On the weekends I work at a fairly popular Japanese restaurant. Up until a year and a half ago I had no idea what Celiac disease or gluten-allergy was. I thought it was some health craze that people adopted to avoid eating wheat and barley. As I continued to work at the restaurant I noticed more and more people asking for gluten free alternatives. I soon realized that this was something serious. 1 in every 105 Americans are unable to ingest wheat protein without having pain, diarrhea, or anemia.
Celiac disease is an autoimmune disorder. Naturally, when your body recognizes foreign objects it attacks the invader with various cells and tissues. With an autoimmune disorder, the body attacks itself, believing that its own parts are harmful invaders. People who are gluten intolerant cannot efficiently break down certain proteins in wheat. Gliadin, the protein found in wheat, reacts with your small intestine, causing an inflammatory reaction.
Celiac disease has no known cure. Gluten sufferers are able to avoid negative symptoms by avoiding gluten all together, an inconvenience that they will have to live with for the rest of their lives.

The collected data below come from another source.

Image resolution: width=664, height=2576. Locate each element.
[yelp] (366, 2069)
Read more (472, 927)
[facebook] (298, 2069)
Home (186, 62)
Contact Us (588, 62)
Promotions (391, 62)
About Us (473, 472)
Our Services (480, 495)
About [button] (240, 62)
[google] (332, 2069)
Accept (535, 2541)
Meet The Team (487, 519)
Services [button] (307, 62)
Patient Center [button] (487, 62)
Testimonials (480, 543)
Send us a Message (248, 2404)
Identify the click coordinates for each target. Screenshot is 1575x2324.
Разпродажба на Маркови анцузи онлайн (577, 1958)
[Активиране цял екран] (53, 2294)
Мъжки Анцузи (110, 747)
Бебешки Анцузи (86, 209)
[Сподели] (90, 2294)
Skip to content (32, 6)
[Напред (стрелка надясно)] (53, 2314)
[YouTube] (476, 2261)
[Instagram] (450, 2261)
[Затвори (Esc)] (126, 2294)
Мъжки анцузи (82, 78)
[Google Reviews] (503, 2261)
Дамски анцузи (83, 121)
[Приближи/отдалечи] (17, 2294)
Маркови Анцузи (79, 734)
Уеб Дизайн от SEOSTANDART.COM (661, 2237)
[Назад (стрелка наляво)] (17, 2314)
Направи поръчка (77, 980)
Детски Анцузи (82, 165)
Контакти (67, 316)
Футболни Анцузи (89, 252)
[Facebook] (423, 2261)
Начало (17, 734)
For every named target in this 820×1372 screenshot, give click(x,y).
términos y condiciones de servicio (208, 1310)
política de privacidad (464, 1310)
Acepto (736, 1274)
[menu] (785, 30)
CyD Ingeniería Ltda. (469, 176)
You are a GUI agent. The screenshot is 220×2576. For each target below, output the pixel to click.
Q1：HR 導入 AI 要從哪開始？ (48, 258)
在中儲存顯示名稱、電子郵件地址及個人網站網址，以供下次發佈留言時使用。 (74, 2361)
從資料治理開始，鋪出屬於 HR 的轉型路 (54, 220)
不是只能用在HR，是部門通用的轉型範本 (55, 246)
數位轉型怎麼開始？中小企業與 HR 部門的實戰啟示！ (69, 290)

A startling new article has been published claiming to find a possible solution to this gluten problem. 3 medical professors have conducted various experiments with probiotics and their results are astonishing.
As it turns out a healthy amount of probiotics can inhibit the inflammatory response caused by gliadin. The study concluded that an...
“...Inclusion of probiotics appears to be able to reduce the damage caused by eating gluten-contaminated foods and may even accelerate mucosal healing after the initiation of a gluten-free diet.”
The research seems to be in its infancy stage, but the results are extremely positive none the less. The probiotics are able to break down the gluten protein efficiently through enzyme activity. Also, because celiac disease disrupts the normal functions of your intestines and bowels, gluten sufferers are unable to completely absorb nutrients, minerals, and fat soluble vitamins. Many undergo fatigue, weight loss and malnourishment because of this disease.
Researchers suggest that “supplementation with a variety of bacterial strains can help inhibit gluten/gliadin-induced damage in the small intestine.”
These repairs will maximize absorption, and inhibits the growth of undesirable bacteria.
Further study needs to be done on the relationship of celiac disease and probiotics. Our stomach is extremely abundant with biodiversity and only a small hand full of bacteria have been tested. Please consult your doctor or health expert on any changes to your diet or lifestyle.